Halt to cuts comes as welcome relief
Sport and the sheep trade may not have a lot in common, but the one thing it does share is the element of unpredictability.
Last Sunday's second All-Ireland draw in as many years is matched by the factories' lamb quotes for this week, which are more or less the same as last week.
All bar one plant were on a base of 450c/kg seven days ago. It is a different plant that is the odd one out today, but all of the rest are still on the 450c/kg base.

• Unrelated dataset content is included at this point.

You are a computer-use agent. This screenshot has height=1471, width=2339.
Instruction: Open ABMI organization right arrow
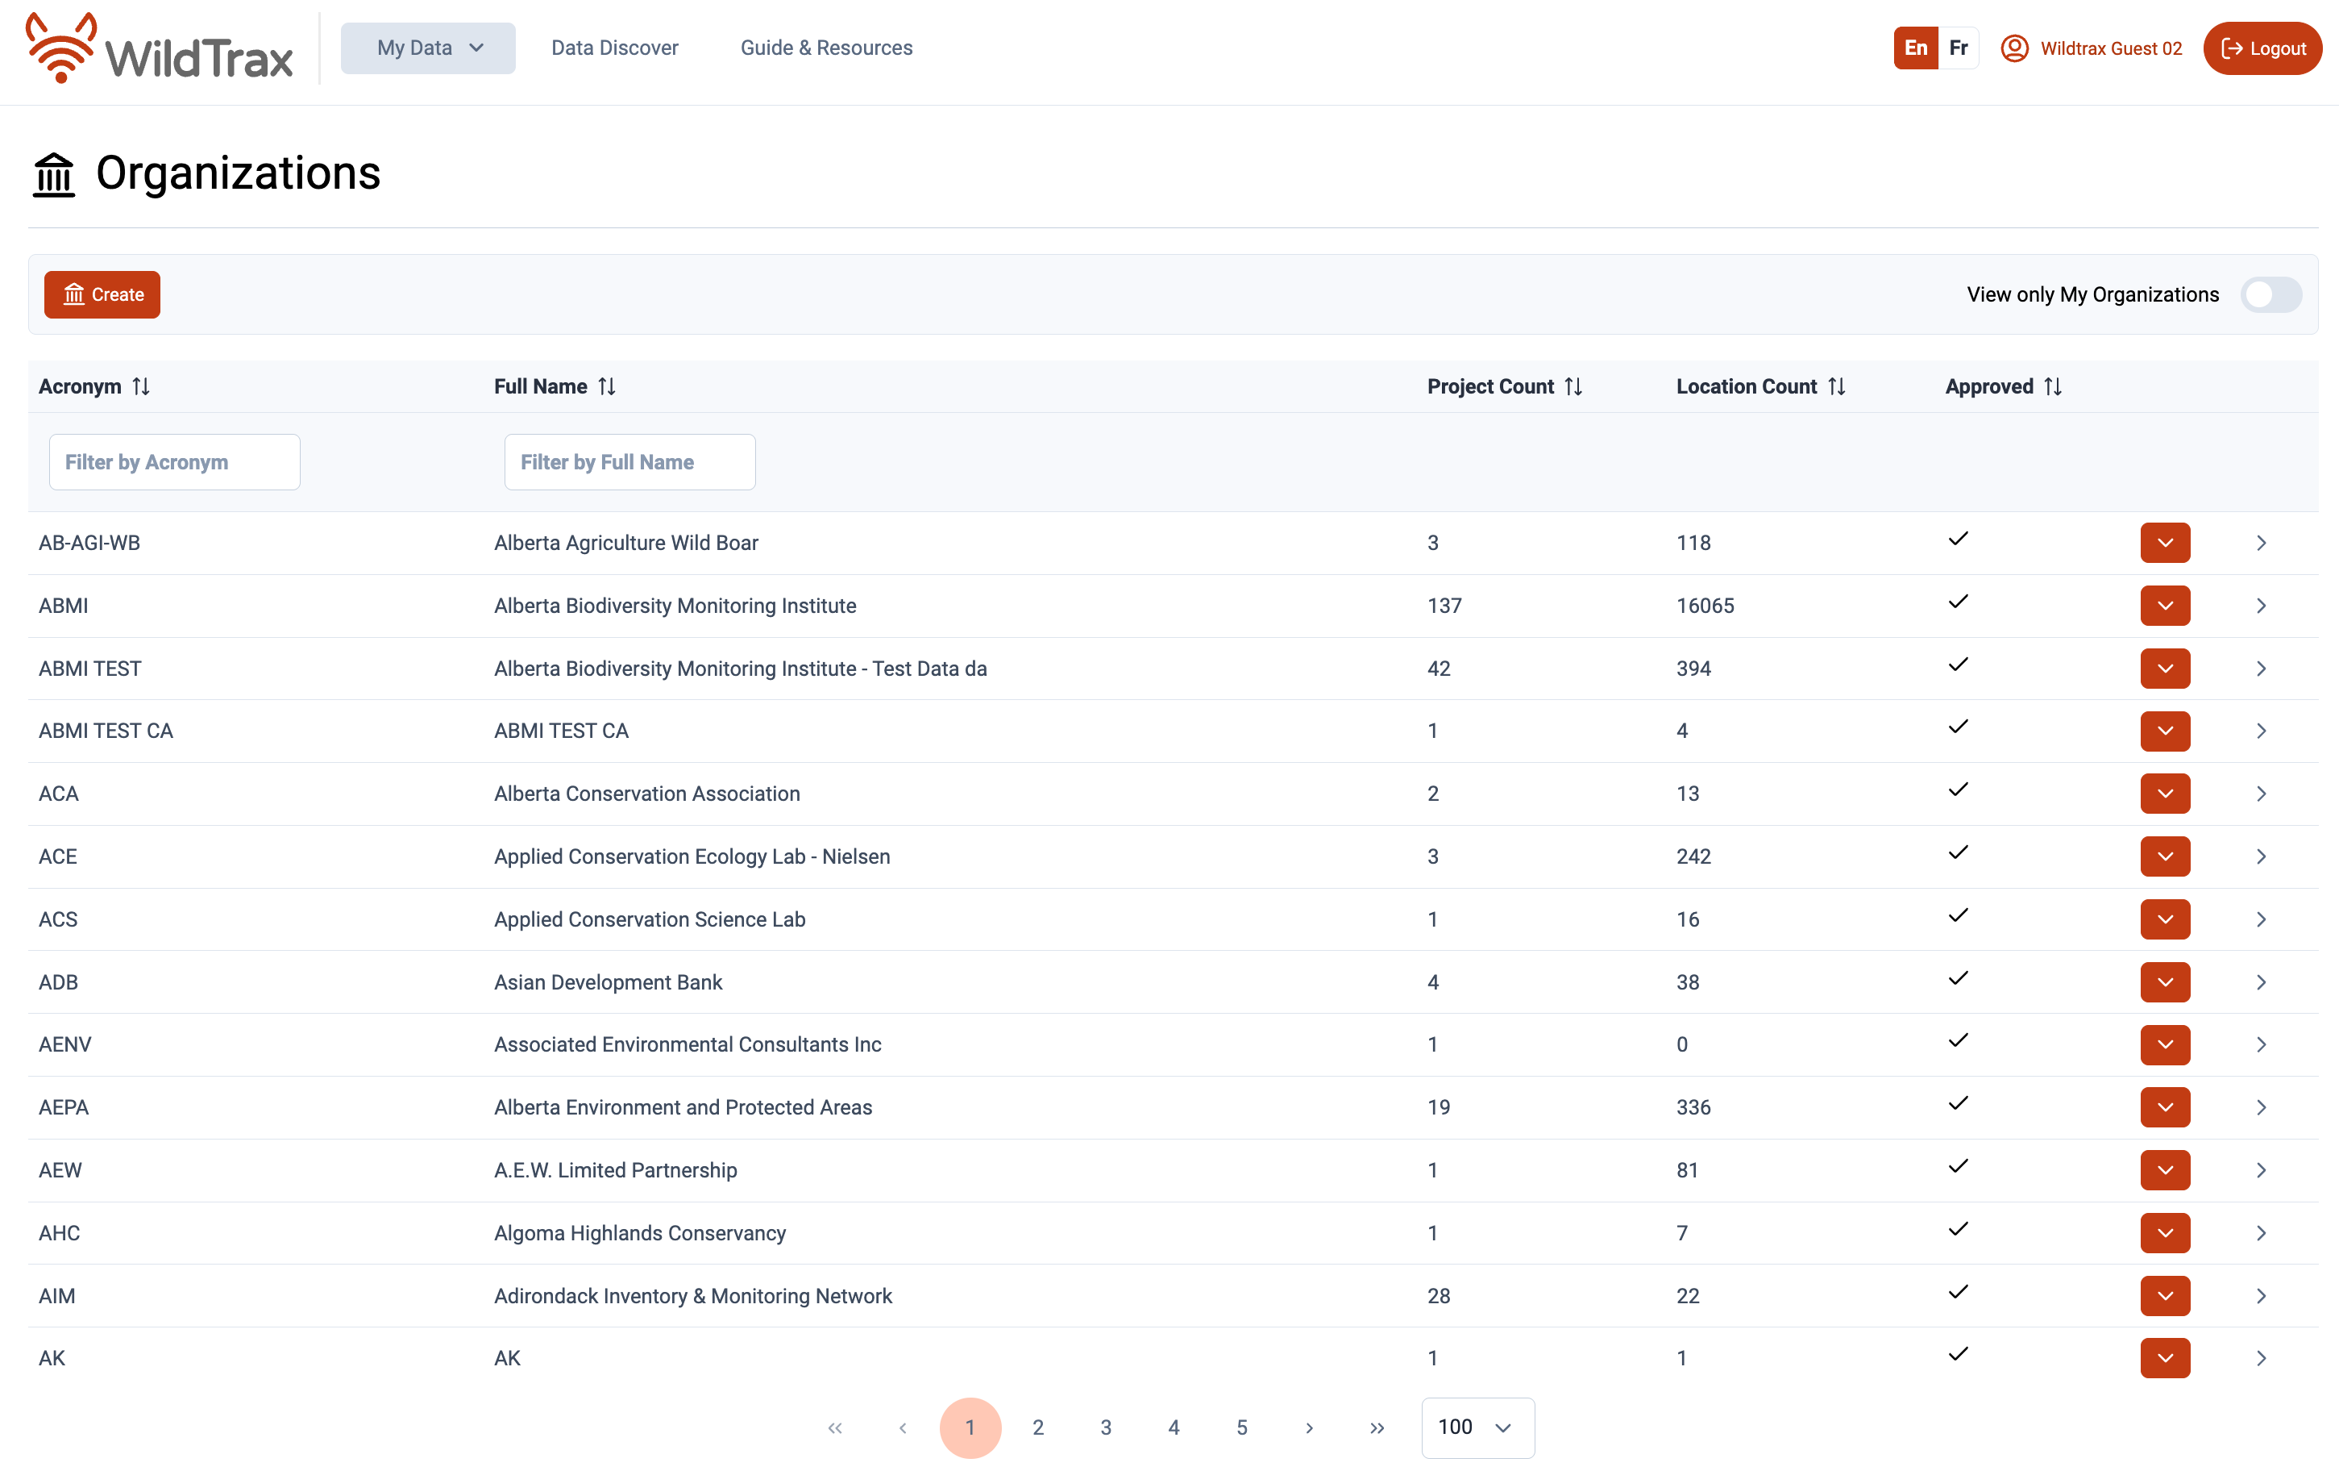pyautogui.click(x=2260, y=605)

The 'draw' from a sheep farmer's point of view will fall a long way short of generating the €2.75m for the industry that Domhnall O Donovan's shot in desperation will do for the GAA. But it is still welcome to see the continuous weekly reductions to the quotes over the past 6-7 weeks being halted.
The odd one out referred to above is Kepak Athleague. That might be a blessing since word had it that they were trying to pull the quote downwards.
In the absence of a quote from them I won't speculate. The two 5c/kg bonuses from Kildare Chilling for quality assured lambs and U grades keeps them at the top of the pile. The ICMs and Dawn Ballyhaunis are only paying the one bonus for the U grades. Kepak Hacketstown's quote was for yesterday only as they are not killing again until Thursday. The 450c/kg on offer from Moyvalley is an all-in figure. One farmer who contacted me over the weekend was disappointed at what he felt was a large number of Northern Irish lambs being killed in the factories and he said that the processors need to prioritise lambs produced on farms in the South.
Commenting on the trade, the IFA's James Murphy said that our factories must use the upcoming Muslim festival to get prices back up to viable levels and to restore confidence in the sector. He added that many farmers are refusing to sell below 460c/kg and at weights of up to 22kg.
Kildare also tops the cull ewe table by remaining on a quote of 190c/kg. Kepak Hacketstown are offering 185c/kg with 180c/kg quoted by the ICMs and Dawn. Farmers with numbers are securing prices of up to and over €2/kg.